Un second trait caractéristique présent dans la vocation de David est son âme de poète. De cette petite observation, nous déduisons que David n’était pas un homme vulgaire, comme cela peut souvent arriver à des individus contraints à vivre longtemps isolés de la société. Au contraire, c’est une personne sensible, qui aime la musique et le chant. Sa harpe l’accompagnera toujours : parfois pour élever à Dieu un hymne de joie (cf. 2 Sm 6,16), d’autres fois pour exprimer une plainte, ou pour confesser son péché (cf. Ps 51,3).
Le monde qui se présente à ses yeux n’est pas une scène muette : son regard saisit, derrière le déroulement des choses, un mystère plus grand. La prière naît justement de là : de la conviction que la vie n’est pas quelque chose qui nous tombe dessus, mais un mystère stupéfiant qui provoque en nous la poésie, la musique, la gratitude, la louange ou la plainte, la supplique. Quand une personne n’a pas cette dimension poétique, disons, quand il lui manque la poésie, son âme boîte. C’est pourquoi la tradition veut que David soit le grand artisan de la composition des psaumes. Au début, ils font souvent explicitement référence au roi d’Israël et à certains épisodes plus ou moins nobles de sa vie.
David a donc un rêve : celui d’être un bon pasteur. Parfois, il parviendra à être à la hauteur de cette tâche, d’autres fois, non ; mais ce qui importe, dans le contexte de l’histoire du salut, c’est qu’il est la prophétie d’un autre roi, duquel il n’est que l’annonce et la préfiguration.
Regardons David, pensons à David. Saint et pécheur, poursuivi et persécuteur, victime et criminel, ce qui est une contradiction. David a été tout cela à la fois. Et nous aussi, dans notre vie, nous montrons souvent des visages opposés ; au fil de leur vie, tous les hommes pèchent souvent par incohérence. Il y a un seul fil rouge dans la vie de David, qui fait l’unité de tout ce qui se produit : sa prière. C’est la voix qui ne s’éteint jamais. David saint prie ; David pécheur prie ; David persécuté prie ; David persécuteur prie ; David victime prie. Et même David criminel prie. C’est le fil rouge de sa vie. Un homme de prière. C’est la voix qui ne s’éteint jamais, qui prend un ton de jubilation, ou de plainte, c’est toujours la même prière, seule la mélodie change. Et ce faisant, David nous apprend à tout faire entrer dans le dialogue avec Dieu : la joie comme la faute, l’amour comme la souffrance, l’amitié comme la maladie. Tout peut devenir une parole adressée au « Tu » qui nous écoute toujours.

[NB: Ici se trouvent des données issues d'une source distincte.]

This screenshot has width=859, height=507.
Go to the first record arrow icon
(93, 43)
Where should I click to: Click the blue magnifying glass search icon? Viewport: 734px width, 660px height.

David, qui a connu la solitude, n’a en réalité jamais été seul ! Et au fond, c’est cela la puissance de la prière, en tous ceux qui lui donne de la place dans leur vie. La prière te donne de la noblesse, et David est noble parce qu’il prie. Mais c’est un criminel qui prie, se repent et il retrouve sa noblesse grâce à la prière. La prière nous donne de la noblesse : elle est en mesure d’assurer notre relation avec Dieu, qui est le véritable compagnon de voyage de l’homme, au milieu des mille difficultés de la vie, bonnes ou mauvaises ; mais toujours la prière. Merci, Seigneur. J’ai peur, Seigneur. Aide-moi, Seigneur. Pardonne-moi, Seigneur. David a une telle confiance que, quand il a été poursuivi et qu’il a dû fuir, il n’a permis à personne de le défendre : « Si mon Dieu m’humilie ainsi, lui, il sait », parce que la noblesse de la prière nous laisse entre les mains de Dieu. Ces mains transpercées par amour : les seules mains sûres que nous ayons.